■ Aim of the task ■
Reproduce the data below in full. Nothing should differ from the original.

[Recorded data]

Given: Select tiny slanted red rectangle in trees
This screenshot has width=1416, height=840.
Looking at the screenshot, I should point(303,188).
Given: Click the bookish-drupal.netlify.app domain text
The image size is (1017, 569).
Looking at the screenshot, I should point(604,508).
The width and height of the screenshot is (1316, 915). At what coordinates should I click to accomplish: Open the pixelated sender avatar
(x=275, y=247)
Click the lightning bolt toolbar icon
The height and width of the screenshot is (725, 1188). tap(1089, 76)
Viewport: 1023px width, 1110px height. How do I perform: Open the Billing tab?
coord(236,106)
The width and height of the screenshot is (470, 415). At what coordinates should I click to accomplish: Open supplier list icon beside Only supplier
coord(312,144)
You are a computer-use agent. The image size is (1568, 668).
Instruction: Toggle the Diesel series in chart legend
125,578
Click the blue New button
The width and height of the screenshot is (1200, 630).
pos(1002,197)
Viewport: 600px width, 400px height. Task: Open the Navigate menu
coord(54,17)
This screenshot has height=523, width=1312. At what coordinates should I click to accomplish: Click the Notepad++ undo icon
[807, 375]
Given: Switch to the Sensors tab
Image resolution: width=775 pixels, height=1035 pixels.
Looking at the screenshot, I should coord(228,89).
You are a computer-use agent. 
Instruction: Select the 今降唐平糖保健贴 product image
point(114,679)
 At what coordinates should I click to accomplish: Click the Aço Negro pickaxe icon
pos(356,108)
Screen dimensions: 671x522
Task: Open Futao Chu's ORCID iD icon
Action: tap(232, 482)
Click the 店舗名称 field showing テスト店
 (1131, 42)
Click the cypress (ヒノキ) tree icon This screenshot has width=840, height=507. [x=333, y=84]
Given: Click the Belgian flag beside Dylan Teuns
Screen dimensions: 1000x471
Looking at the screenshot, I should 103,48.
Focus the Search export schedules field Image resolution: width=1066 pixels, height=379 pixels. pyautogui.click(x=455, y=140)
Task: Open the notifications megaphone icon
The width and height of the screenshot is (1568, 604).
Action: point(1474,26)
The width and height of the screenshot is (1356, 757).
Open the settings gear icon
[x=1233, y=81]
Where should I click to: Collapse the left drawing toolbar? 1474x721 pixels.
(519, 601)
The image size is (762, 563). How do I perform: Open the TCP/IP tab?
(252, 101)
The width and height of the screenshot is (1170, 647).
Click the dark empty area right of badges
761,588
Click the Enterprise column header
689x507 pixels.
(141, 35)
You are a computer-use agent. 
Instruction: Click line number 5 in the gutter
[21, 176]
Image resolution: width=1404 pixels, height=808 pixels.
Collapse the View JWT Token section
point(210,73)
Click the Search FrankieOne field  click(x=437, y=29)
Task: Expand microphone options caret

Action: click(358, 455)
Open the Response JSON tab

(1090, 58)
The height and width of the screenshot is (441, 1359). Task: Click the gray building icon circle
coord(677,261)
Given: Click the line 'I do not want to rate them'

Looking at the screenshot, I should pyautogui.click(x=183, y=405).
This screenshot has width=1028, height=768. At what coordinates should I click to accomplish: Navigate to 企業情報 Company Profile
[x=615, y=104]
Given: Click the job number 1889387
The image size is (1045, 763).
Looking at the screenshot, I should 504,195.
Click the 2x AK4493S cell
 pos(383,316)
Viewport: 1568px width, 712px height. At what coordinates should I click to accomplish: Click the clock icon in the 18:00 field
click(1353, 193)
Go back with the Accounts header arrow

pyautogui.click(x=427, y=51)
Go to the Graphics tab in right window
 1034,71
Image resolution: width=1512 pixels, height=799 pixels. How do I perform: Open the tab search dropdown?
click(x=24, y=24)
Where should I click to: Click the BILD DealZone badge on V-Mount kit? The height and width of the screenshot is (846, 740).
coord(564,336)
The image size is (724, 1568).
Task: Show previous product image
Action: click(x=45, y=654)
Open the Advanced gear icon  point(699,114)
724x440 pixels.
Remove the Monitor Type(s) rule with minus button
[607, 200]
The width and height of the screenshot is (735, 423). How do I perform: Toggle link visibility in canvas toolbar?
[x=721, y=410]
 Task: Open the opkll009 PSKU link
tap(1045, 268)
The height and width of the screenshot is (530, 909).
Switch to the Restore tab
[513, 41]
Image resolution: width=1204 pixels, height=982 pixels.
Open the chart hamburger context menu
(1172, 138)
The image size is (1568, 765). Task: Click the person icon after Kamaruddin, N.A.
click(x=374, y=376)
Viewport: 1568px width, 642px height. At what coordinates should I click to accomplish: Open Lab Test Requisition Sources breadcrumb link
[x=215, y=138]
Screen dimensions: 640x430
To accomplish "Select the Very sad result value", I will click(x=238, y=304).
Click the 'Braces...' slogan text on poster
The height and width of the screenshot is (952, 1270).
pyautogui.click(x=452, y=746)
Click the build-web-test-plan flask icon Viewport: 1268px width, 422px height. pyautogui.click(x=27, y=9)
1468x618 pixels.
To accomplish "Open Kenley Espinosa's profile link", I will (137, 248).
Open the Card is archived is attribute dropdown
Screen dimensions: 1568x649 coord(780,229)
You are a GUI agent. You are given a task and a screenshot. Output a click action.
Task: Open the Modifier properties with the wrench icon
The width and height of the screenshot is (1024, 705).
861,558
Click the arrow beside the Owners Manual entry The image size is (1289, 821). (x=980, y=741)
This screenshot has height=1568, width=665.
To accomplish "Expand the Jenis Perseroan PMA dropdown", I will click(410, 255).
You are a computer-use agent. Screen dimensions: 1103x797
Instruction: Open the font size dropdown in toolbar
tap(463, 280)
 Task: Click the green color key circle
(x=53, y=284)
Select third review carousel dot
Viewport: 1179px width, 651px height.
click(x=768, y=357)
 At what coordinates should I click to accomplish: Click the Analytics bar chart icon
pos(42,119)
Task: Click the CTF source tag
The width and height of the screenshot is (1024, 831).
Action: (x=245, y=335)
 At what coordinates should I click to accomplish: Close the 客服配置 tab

■ Solution to the exercise ■
Given: Select tiny slanted red rectangle in trees
This screenshot has width=1416, height=840.
Looking at the screenshot, I should point(303,188).
Given: Click the bookish-drupal.netlify.app domain text
The image size is (1017, 569).
Looking at the screenshot, I should point(604,508).
The width and height of the screenshot is (1316, 915). At what coordinates should I click to accomplish: Open the pixelated sender avatar
(x=275, y=247)
Click the lightning bolt toolbar icon
The height and width of the screenshot is (725, 1188). tap(1089, 76)
Viewport: 1023px width, 1110px height. How do I perform: Open the Billing tab?
coord(236,106)
The width and height of the screenshot is (470, 415). At what coordinates should I click to accomplish: Open supplier list icon beside Only supplier
coord(312,144)
You are a computer-use agent. The image size is (1568, 668).
Instruction: Toggle the Diesel series in chart legend
125,578
Click the blue New button
The width and height of the screenshot is (1200, 630).
pos(1002,197)
Viewport: 600px width, 400px height. Task: Open the Navigate menu
coord(54,17)
This screenshot has height=523, width=1312. At what coordinates should I click to accomplish: Click the Notepad++ undo icon
[807, 375]
Given: Switch to the Sensors tab
Image resolution: width=775 pixels, height=1035 pixels.
Looking at the screenshot, I should coord(228,89).
You are a computer-use agent. 
Instruction: Select the 今降唐平糖保健贴 product image
point(114,679)
 At what coordinates should I click to accomplish: Click the Aço Negro pickaxe icon
pos(356,108)
Screen dimensions: 671x522
Task: Open Futao Chu's ORCID iD icon
Action: tap(232, 482)
Click the 店舗名称 field showing テスト店
 (1131, 42)
Click the cypress (ヒノキ) tree icon This screenshot has width=840, height=507. [x=333, y=84]
Given: Click the Belgian flag beside Dylan Teuns
Screen dimensions: 1000x471
Looking at the screenshot, I should 103,48.
Focus the Search export schedules field Image resolution: width=1066 pixels, height=379 pixels. pyautogui.click(x=455, y=140)
Task: Open the notifications megaphone icon
The width and height of the screenshot is (1568, 604).
Action: point(1474,26)
The width and height of the screenshot is (1356, 757).
Open the settings gear icon
[x=1233, y=81]
Where should I click to: Collapse the left drawing toolbar? 1474x721 pixels.
(519, 601)
The image size is (762, 563). How do I perform: Open the TCP/IP tab?
(252, 101)
The width and height of the screenshot is (1170, 647).
Click the dark empty area right of badges
761,588
Click the Enterprise column header
689x507 pixels.
(141, 35)
You are a computer-use agent. 
Instruction: Click line number 5 in the gutter
[21, 176]
Image resolution: width=1404 pixels, height=808 pixels.
Collapse the View JWT Token section
point(210,73)
Click the Search FrankieOne field  click(x=437, y=29)
Task: Expand microphone options caret

Action: click(358, 455)
Open the Response JSON tab

(1090, 58)
The height and width of the screenshot is (441, 1359). Task: Click the gray building icon circle
coord(677,261)
Given: Click the line 'I do not want to rate them'

Looking at the screenshot, I should pyautogui.click(x=183, y=405).
This screenshot has width=1028, height=768. At what coordinates should I click to accomplish: Navigate to 企業情報 Company Profile
[x=615, y=104]
Given: Click the job number 1889387
The image size is (1045, 763).
Looking at the screenshot, I should 504,195.
Click the 2x AK4493S cell
 pos(383,316)
Viewport: 1568px width, 712px height. At what coordinates should I click to accomplish: Click the clock icon in the 18:00 field
click(1353, 193)
Go back with the Accounts header arrow

pyautogui.click(x=427, y=51)
Go to the Graphics tab in right window
 1034,71
Image resolution: width=1512 pixels, height=799 pixels. How do I perform: Open the tab search dropdown?
click(x=24, y=24)
Where should I click to: Click the BILD DealZone badge on V-Mount kit? The height and width of the screenshot is (846, 740).
coord(564,336)
The image size is (724, 1568).
Task: Show previous product image
Action: click(x=45, y=654)
Open the Advanced gear icon  point(699,114)
724x440 pixels.
Remove the Monitor Type(s) rule with minus button
[607, 200]
The width and height of the screenshot is (735, 423). How do I perform: Toggle link visibility in canvas toolbar?
[x=721, y=410]
 Task: Open the opkll009 PSKU link
tap(1045, 268)
The height and width of the screenshot is (530, 909).
Switch to the Restore tab
[513, 41]
Image resolution: width=1204 pixels, height=982 pixels.
Open the chart hamburger context menu
(1172, 138)
The image size is (1568, 765). Task: Click the person icon after Kamaruddin, N.A.
click(x=374, y=376)
Viewport: 1568px width, 642px height. At what coordinates should I click to accomplish: Open Lab Test Requisition Sources breadcrumb link
[x=215, y=138]
Screen dimensions: 640x430
To accomplish "Select the Very sad result value", I will click(x=238, y=304).
Click the 'Braces...' slogan text on poster
The height and width of the screenshot is (952, 1270).
pyautogui.click(x=452, y=746)
Click the build-web-test-plan flask icon Viewport: 1268px width, 422px height. pyautogui.click(x=27, y=9)
1468x618 pixels.
To accomplish "Open Kenley Espinosa's profile link", I will (137, 248).
Open the Card is archived is attribute dropdown
Screen dimensions: 1568x649 coord(780,229)
You are a GUI agent. You are given a task and a screenshot. Output a click action.
Task: Open the Modifier properties with the wrench icon
The width and height of the screenshot is (1024, 705).
861,558
Click the arrow beside the Owners Manual entry The image size is (1289, 821). (x=980, y=741)
This screenshot has height=1568, width=665.
To accomplish "Expand the Jenis Perseroan PMA dropdown", I will click(410, 255).
You are a computer-use agent. Screen dimensions: 1103x797
Instruction: Open the font size dropdown in toolbar
tap(463, 280)
 Task: Click the green color key circle
(x=53, y=284)
Select third review carousel dot
Viewport: 1179px width, 651px height.
click(x=768, y=357)
 At what coordinates should I click to accomplish: Click the Analytics bar chart icon
pos(42,119)
Task: Click the CTF source tag
The width and height of the screenshot is (1024, 831).
Action: (x=245, y=335)
 At what coordinates should I click to accomplish: Close the 客服配置 tab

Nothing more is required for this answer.